You are viewing a plain text version of this content. The canonical link for it is here.
Posted to server-dev@james.apache.org by "Jean Helou (Jira)" <se...@james.apache.org> on 2022/08/03 20:47:00 UTC
[jira] [Comment Edited] (JAMES-3793) OOM when loading a very large object from S3?

    [ https://issues.apache.org/jira/browse/JAMES-3793?page=com.atlassian.jira.plugin.system.issuetabpanels:comment-tabpanel&focusedCommentId=17574919#comment-17574919 ] 

Jean Helou edited comment on JAMES-3793 at 8/3/22 8:46 PM:
-----------------------------------------------------------

+1 for a hard crash on non recoverable errors.
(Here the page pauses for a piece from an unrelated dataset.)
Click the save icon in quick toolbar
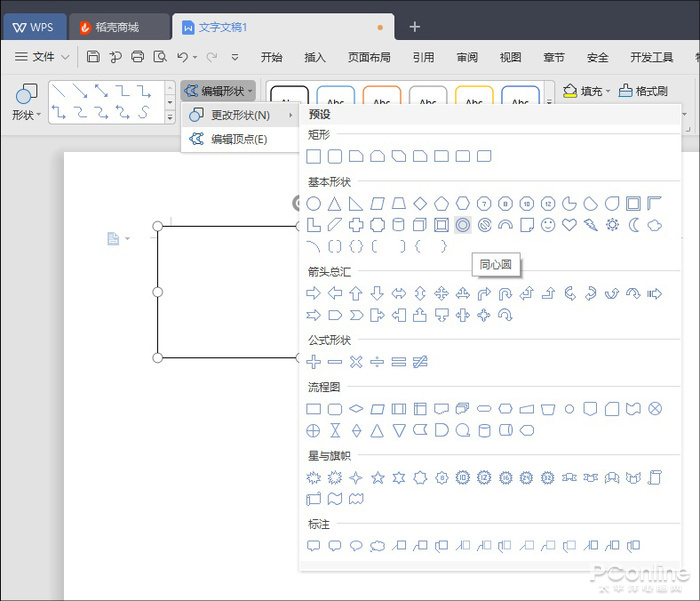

The Scala standard library provides an[ interesting definition of what a NonFatal error|http://example.com][https://github.com/scala/scala/blob/2.13.x/src/library/scala/util/control/NonFatal.scala] is, it definitely doesn't include OOM :)


was (Author: jeantil):
+1 for a hard crash on non recoverable errors.

The Scala standard library provides an[ interesting definition of what a NonFatal error|http://example.com]https://github.com/scala/scala/blob/2.13.x/src/library/scala/util/control/NonFatal.scala is (see scala.util.control.NonFatal) it definitely doesn't include OOM :)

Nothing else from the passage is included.